• _Your goal_
Write out each line of the entries below that holds the word "dimensions".

Given records START

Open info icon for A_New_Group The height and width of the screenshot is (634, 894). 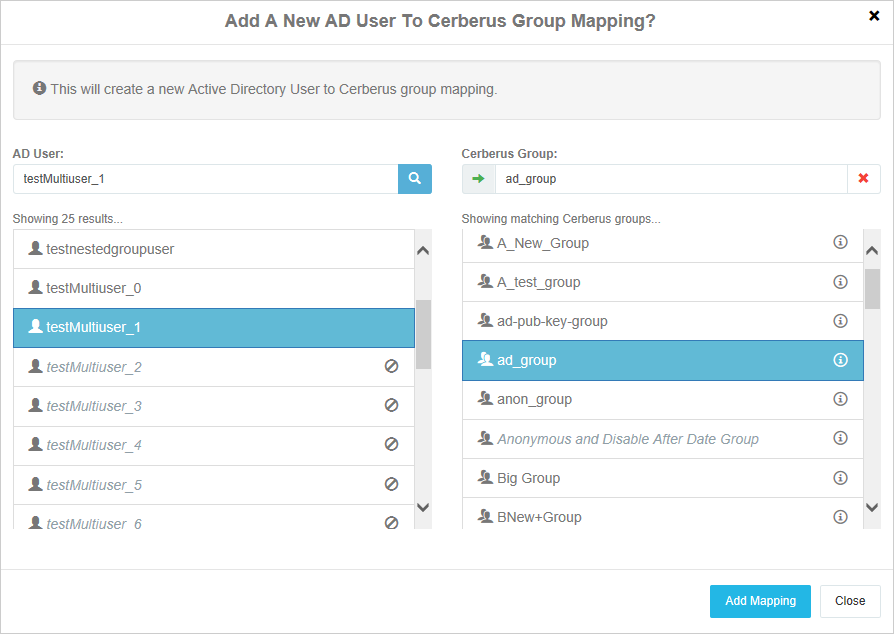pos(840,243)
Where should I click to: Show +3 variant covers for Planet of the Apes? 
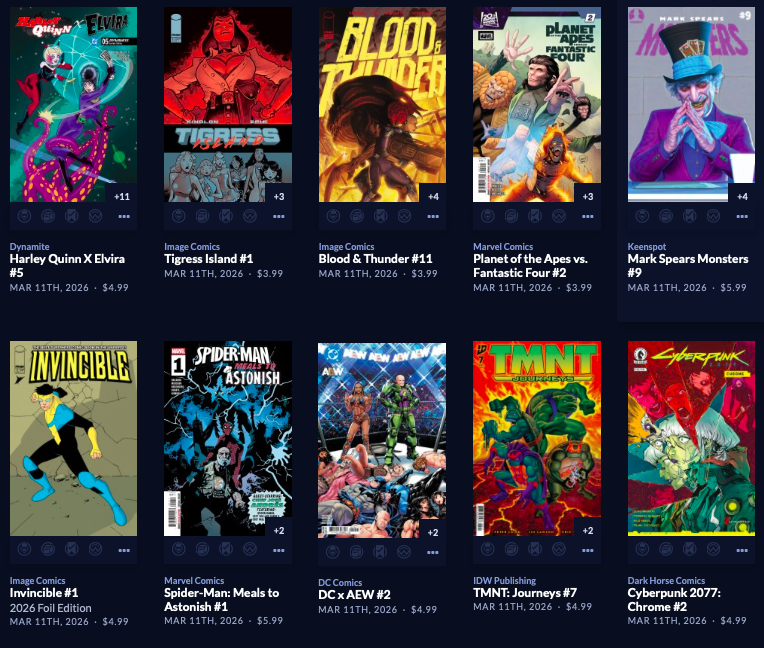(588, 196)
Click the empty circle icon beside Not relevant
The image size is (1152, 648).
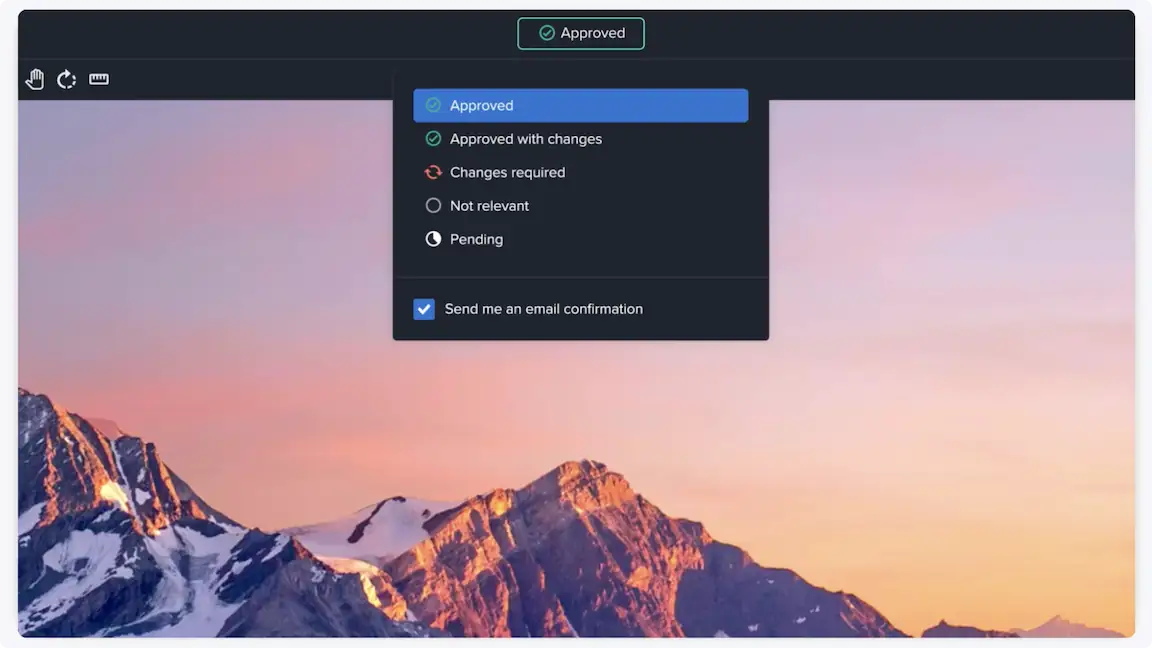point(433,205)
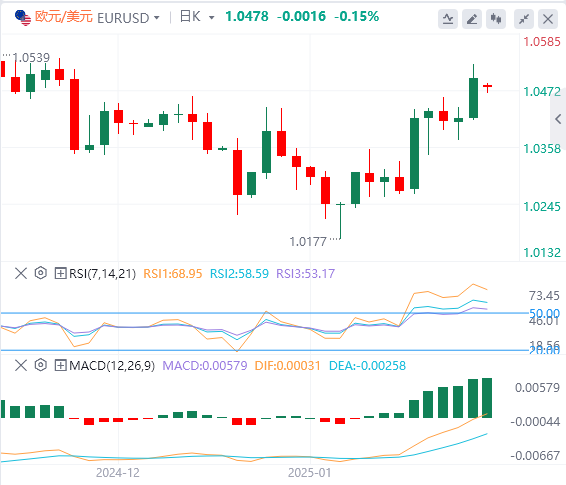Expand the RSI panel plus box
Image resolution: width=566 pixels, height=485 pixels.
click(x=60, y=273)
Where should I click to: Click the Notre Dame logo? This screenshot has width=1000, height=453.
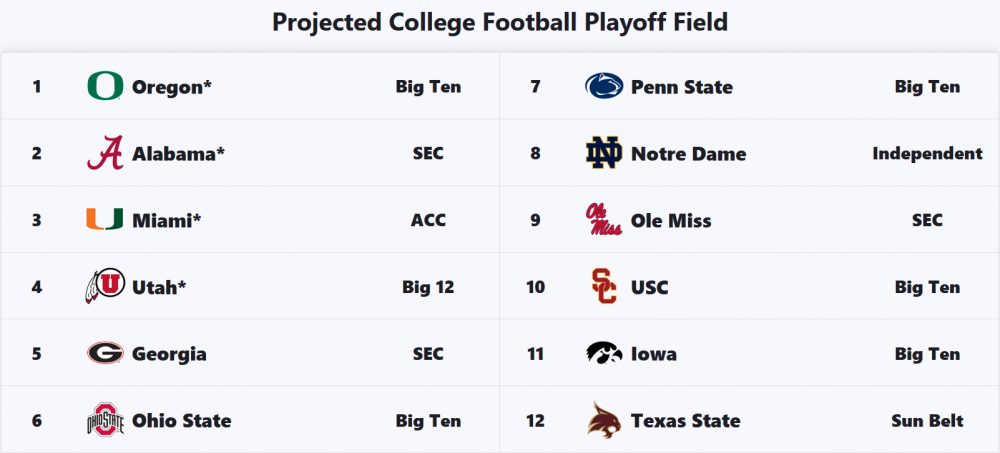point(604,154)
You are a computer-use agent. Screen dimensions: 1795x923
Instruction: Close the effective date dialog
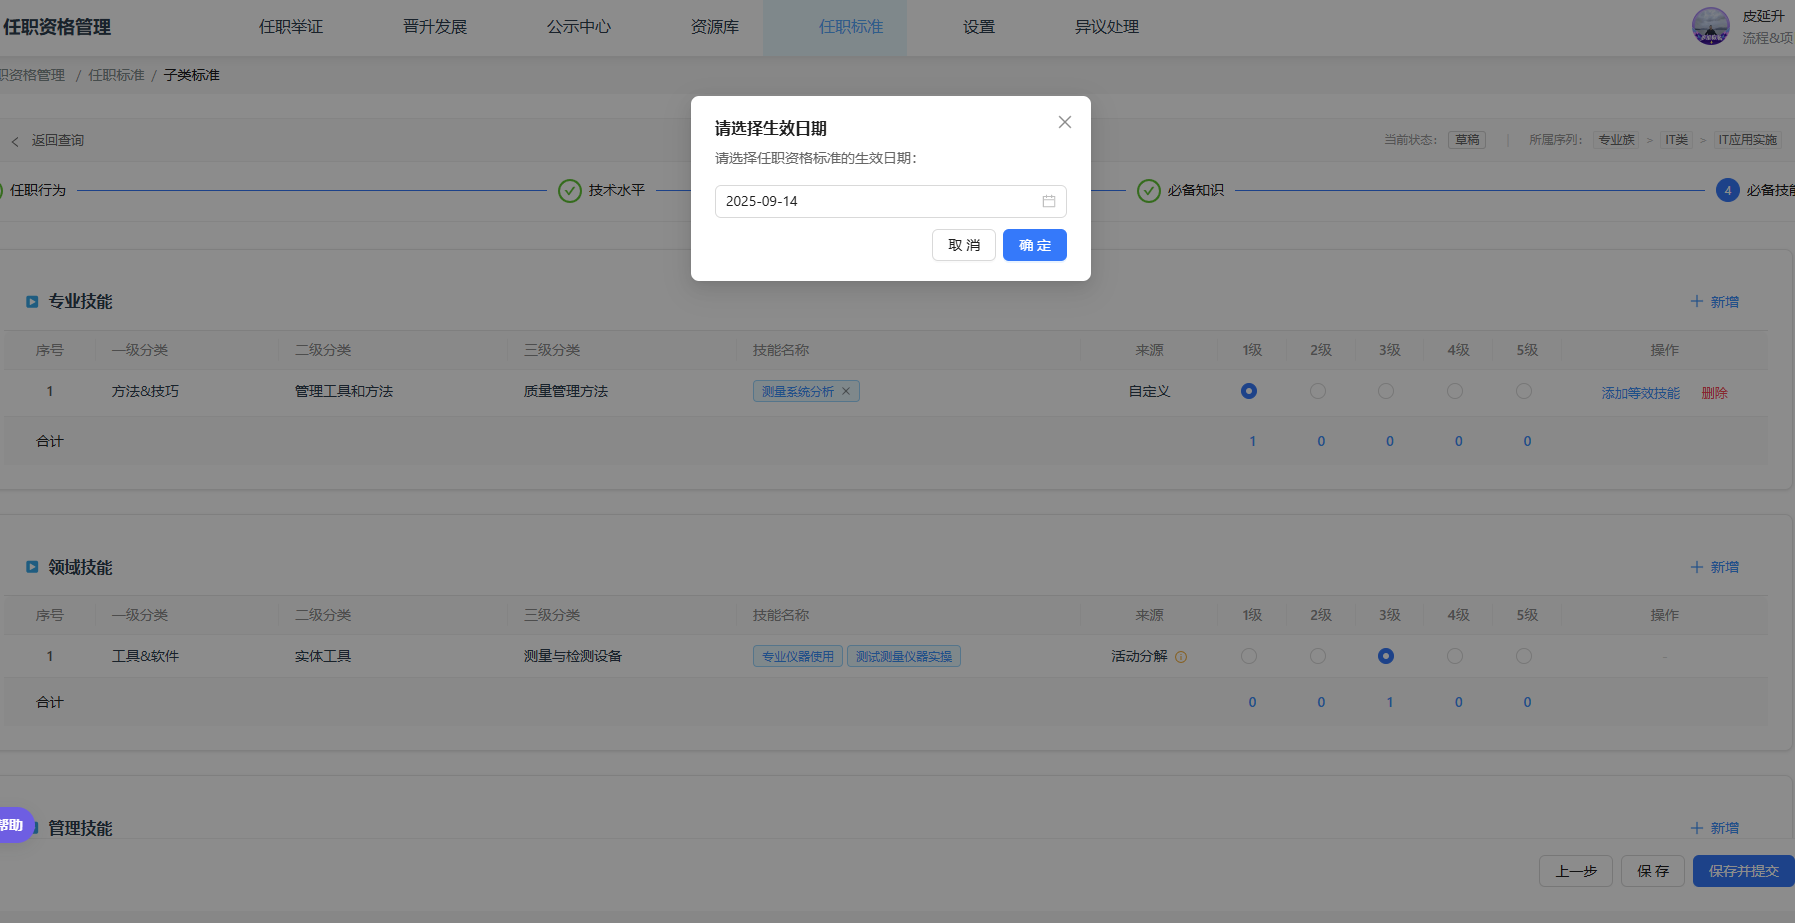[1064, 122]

Given records END
Given records START

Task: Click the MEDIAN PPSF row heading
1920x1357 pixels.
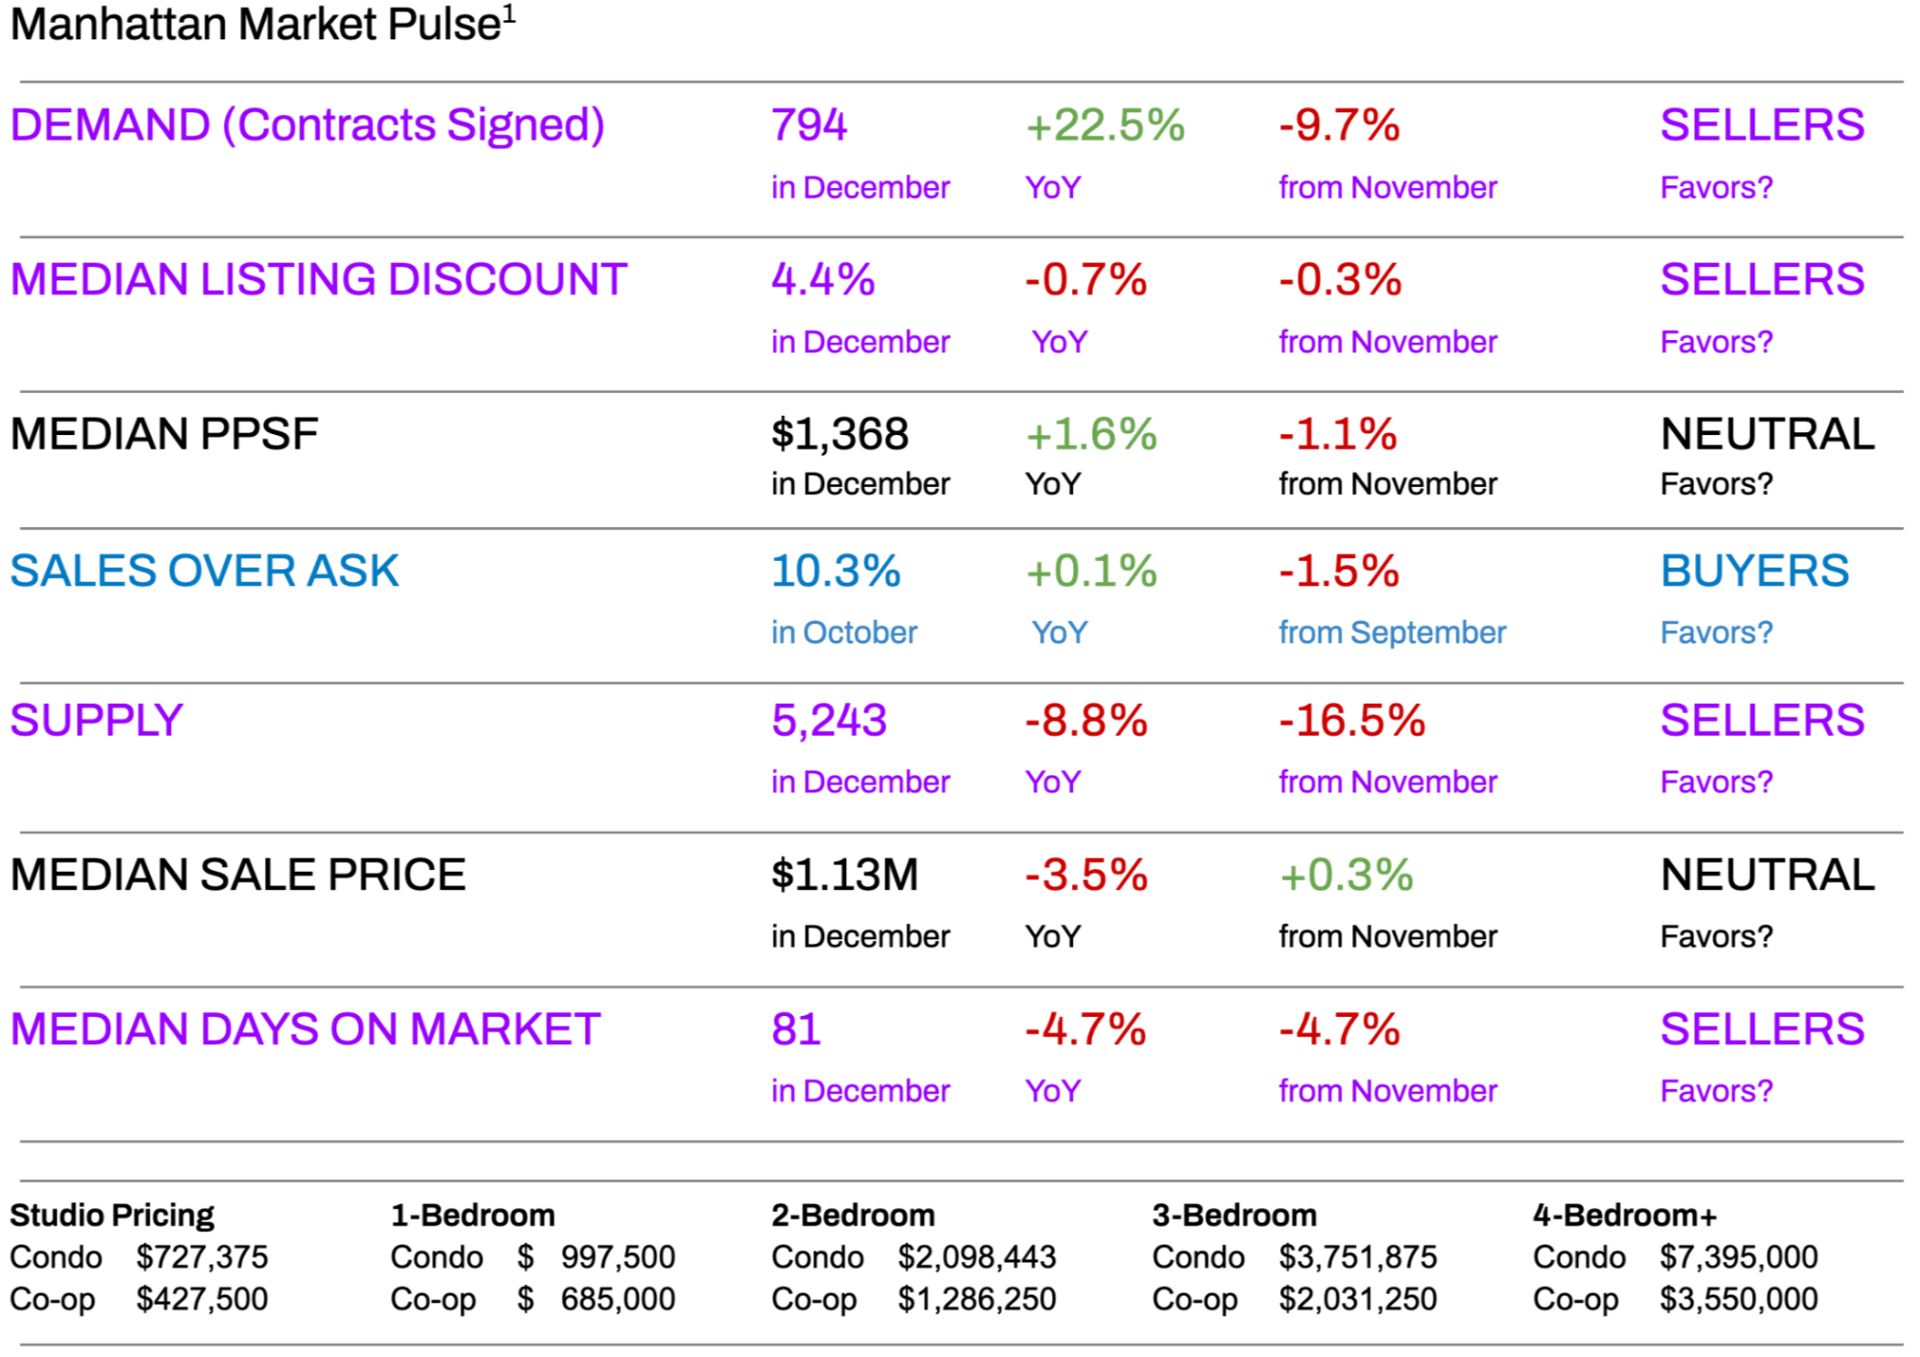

Given records END
Given records START

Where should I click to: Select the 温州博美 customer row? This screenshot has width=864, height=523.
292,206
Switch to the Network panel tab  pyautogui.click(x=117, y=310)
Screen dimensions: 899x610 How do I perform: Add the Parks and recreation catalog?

Given records END

• _Solved problem_
You are a computer-use agent. Screen dimensions: 1795x923
Screen dimensions: 899x610 How do I perform: Add the Parks and recreation catalog?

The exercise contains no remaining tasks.